■ **Records shown**
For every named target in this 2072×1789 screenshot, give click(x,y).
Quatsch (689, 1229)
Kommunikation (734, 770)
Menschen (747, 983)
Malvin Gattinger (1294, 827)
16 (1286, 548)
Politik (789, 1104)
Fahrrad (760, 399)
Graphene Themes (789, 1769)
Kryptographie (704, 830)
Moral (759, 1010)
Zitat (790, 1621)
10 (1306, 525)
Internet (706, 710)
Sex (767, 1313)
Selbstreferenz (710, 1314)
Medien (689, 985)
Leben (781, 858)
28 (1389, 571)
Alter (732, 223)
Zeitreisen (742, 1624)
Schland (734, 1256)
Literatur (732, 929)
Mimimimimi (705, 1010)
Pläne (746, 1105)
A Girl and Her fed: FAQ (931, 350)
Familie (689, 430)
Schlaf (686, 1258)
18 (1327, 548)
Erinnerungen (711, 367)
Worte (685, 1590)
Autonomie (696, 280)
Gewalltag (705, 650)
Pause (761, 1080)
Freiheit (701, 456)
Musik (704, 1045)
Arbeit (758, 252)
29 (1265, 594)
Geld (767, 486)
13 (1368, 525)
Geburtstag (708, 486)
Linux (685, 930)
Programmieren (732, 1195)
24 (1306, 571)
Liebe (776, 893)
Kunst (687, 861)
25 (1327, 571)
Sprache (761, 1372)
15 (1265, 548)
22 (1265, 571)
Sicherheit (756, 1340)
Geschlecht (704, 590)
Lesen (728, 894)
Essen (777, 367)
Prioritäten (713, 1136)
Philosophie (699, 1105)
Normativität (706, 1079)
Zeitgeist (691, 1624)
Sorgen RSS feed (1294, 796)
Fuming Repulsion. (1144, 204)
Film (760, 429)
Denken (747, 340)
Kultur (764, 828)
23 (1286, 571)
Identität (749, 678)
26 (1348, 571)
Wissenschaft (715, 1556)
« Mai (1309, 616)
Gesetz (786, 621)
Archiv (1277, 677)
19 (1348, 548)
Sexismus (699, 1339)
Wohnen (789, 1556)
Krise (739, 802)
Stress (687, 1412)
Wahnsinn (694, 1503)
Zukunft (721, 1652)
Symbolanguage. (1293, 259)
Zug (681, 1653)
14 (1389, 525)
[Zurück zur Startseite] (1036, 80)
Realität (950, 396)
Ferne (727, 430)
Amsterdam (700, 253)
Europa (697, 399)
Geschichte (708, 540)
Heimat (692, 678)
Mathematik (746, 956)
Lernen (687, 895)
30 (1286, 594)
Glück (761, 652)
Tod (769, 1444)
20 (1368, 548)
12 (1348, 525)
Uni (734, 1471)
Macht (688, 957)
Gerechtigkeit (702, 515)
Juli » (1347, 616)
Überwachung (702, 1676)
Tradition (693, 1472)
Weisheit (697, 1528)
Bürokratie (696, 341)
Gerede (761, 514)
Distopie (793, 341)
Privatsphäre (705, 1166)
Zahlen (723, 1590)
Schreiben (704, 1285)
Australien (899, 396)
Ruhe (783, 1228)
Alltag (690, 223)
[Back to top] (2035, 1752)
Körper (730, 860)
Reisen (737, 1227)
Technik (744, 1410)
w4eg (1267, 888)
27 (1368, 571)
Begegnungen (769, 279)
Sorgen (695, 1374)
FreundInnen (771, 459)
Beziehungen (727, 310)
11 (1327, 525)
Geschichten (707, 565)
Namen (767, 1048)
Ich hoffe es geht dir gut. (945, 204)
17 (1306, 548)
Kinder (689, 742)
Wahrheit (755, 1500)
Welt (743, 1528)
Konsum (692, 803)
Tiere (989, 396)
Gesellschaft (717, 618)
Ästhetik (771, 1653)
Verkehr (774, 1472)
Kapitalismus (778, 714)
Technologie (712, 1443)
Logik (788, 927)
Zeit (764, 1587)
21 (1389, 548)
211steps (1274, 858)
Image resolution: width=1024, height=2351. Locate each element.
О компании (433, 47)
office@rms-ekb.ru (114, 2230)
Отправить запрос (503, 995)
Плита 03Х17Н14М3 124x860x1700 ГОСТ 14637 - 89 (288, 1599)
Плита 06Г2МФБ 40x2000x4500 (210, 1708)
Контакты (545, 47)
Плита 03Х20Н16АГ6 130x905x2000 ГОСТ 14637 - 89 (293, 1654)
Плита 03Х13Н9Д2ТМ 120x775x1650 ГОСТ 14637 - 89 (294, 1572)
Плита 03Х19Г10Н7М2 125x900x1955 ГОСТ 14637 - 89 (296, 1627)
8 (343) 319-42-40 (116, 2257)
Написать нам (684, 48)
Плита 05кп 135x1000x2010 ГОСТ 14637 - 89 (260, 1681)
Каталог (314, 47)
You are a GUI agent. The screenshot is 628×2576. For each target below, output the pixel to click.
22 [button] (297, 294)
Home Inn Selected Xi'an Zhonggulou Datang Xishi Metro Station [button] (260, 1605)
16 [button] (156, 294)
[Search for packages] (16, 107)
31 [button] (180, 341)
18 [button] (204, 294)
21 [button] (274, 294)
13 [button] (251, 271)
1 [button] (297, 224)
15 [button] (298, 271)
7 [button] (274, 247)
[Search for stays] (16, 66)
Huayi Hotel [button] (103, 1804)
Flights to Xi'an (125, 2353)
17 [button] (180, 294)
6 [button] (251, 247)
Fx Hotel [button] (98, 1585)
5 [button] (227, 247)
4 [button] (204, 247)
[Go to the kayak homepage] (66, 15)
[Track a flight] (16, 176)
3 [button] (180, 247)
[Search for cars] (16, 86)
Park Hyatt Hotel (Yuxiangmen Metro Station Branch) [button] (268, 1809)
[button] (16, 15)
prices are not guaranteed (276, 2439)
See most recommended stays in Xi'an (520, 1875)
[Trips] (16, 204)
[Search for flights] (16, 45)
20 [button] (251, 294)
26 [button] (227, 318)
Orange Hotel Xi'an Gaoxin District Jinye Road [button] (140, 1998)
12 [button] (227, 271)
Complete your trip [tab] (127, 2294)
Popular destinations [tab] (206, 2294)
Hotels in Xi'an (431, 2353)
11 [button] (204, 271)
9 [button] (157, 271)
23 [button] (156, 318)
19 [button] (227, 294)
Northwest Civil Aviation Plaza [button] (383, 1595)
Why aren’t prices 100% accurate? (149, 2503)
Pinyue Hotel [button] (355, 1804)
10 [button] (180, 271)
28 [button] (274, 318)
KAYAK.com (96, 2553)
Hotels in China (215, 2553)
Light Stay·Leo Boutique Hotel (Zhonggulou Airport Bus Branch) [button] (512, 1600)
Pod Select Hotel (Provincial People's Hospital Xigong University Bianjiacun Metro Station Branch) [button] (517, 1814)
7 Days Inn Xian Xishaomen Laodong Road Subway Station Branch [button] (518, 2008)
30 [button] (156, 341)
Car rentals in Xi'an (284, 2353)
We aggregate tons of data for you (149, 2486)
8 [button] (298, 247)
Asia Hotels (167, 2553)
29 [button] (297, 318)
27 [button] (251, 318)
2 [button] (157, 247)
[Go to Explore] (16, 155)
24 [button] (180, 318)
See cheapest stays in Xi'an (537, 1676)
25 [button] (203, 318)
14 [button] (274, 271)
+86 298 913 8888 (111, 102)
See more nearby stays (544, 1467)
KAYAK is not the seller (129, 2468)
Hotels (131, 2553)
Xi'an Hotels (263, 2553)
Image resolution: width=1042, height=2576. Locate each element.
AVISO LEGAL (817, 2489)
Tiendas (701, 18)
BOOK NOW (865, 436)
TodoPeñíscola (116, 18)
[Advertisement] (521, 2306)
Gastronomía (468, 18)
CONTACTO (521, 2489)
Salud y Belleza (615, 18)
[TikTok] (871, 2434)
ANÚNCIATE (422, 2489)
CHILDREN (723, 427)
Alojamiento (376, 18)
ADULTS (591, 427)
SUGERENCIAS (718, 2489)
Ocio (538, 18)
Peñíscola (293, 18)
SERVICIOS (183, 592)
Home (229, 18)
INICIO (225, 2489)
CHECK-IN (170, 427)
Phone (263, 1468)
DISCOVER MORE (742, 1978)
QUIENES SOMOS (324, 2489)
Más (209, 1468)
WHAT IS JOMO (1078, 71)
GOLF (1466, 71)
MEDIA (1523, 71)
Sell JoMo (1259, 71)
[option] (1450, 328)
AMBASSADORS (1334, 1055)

■ **Exercise brief**
Word for word, reproduce the listing above from its start up to and including the line that has "Zeitreisen (742, 1624)". Give only those lines.

■ **Exercise output**
For every named target in this 2072×1789 screenshot, give click(x,y).
Quatsch (689, 1229)
Kommunikation (734, 770)
Menschen (747, 983)
Malvin Gattinger (1294, 827)
16 (1286, 548)
Politik (789, 1104)
Fahrrad (760, 399)
Graphene Themes (789, 1769)
Kryptographie (704, 830)
Moral (759, 1010)
Zitat (790, 1621)
10 (1306, 525)
Internet (706, 710)
Sex (767, 1313)
Selbstreferenz (710, 1314)
Medien (689, 985)
Leben (781, 858)
28 (1389, 571)
Alter (732, 223)
Zeitreisen (742, 1624)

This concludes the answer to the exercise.